Gang of three very different kinds of men takes over a bar
6/10
Author: msroz from United States
4 February 2017
"Albino Alligator" (1996) is a neo-noir (as listed by John Grant). A noir predecessor of this type of story would be "Dial 1119" (1950). Going back further, we'd have "The Petrified Forest" (1936). In these stories, a man (or men) threaten innocents, virtual hostages, in a confined space or area.
The story in this case has a very clever innovation. A gang of three men takes cover in a basement bar after a failed burglary. The police arrive and surround the place, but they are looking for a different criminal who is in that place. The gang of three doesn't know this initially. This complication creates interesting situations when the gang members try to bargain with the police and when they face a possible attack by police in force.

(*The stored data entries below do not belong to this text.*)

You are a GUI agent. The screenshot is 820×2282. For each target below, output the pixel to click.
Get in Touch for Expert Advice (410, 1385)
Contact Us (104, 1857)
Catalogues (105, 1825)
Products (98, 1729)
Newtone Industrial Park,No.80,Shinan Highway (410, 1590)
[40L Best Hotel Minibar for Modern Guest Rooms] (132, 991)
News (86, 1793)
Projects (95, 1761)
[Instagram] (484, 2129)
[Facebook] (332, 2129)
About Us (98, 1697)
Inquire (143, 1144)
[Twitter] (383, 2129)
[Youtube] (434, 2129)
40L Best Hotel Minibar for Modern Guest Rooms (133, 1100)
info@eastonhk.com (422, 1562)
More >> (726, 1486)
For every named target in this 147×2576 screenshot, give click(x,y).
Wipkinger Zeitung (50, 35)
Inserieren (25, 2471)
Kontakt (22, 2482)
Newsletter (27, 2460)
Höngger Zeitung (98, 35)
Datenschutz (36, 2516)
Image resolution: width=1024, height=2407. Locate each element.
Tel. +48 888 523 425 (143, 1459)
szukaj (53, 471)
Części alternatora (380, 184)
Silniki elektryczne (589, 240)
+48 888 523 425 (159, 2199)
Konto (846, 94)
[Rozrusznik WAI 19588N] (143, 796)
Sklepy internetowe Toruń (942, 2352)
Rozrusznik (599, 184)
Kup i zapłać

The movie isn't bad but it doesn't live up to the potential of the story. The screenplay lacks sophistication and character development of about everyone. The exterior scenes with Joe Mantegna go mostly nowhere. The direction, working with a script with weaknesses, doesn't make the film gel into a powerful story. The acting of the cast, which is a very impressive group, cannot lift the movie from the other drags upon it. William Fichtner, who grew up in nearby Cheektowaga, is first-rate as the sociopath with a violent streak. Gary Sinise is laid back, fitting his character and his being wounded. This diminishes his potential in the film. He's supposed to make an emotional impact but he really doesn't. Faye Dunaway plays a character hard to understand. Matt Dillon is the major presence as gang leader. The challenge of filling in this part with a real character is a bit too much for him, but it looks to me that he didn't get good guidance from the script or director. That criticism seems to me to apply to the whole cast, because the acting appears mostly too tentative or too extreme, going to the other side.
The story builds up to a point where it makes a statement about families. This should have been powerful, but it lacks punch. It builds up to a moral choice that must be made by Faye Dunaway, and this too should have been really powerful; but it's buried. Director Kevin Spacey had trouble bringing out the emotional elements that are present in the story.